Миссис Дэвилоу покорно умолкла.

Дома Гвендолин заявила, что обедать не будет – очень устала, а потому спустится позже, когда немного отдохнет. Вероятность того, что дядя узнает о недавнем разговоре с мамой, нисколько ее не волновала. Не приходилось сомневаться, что он в любом случае посоветует принять предложение, а Гвендолин и сама намеревалась это сделать – если представится возможность.
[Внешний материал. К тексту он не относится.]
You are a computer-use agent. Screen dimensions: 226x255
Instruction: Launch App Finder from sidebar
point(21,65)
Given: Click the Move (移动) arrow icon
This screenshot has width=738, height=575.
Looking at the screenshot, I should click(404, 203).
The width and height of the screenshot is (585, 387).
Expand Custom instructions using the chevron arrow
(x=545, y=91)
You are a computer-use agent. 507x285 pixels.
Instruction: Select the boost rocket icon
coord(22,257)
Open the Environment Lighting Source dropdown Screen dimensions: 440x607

В этот момент она не на шутку жалела о собственных капризах. Ах если бы на каждый необдуманный ответ повесить по тяжелой гире!

Мистер Гаскойн действительно узнал о разговоре, однако миссис Дэвилоу не дословно повторила слова Гвендолин, а в предельно завуалированной форме сообщила, что дочка пребывает в некоторой растерянности относительно окончательного решения, но в целом склоняется к положительному результату. В итоге дядя счел своим долгом вмешаться. Миссис Дэвилоу осмелилась высказать робкое мнение, что, может быть, безопаснее ничего не говорить, ведь Гвендолин так чувствительна (называть дочь своенравной не хотелось). Однако священник обладал непреклонным умом: упорно цеплялся за первое суждение и торопился привести его в исполнение, а все возражения и сомнения отбрасывал за ненадобностью.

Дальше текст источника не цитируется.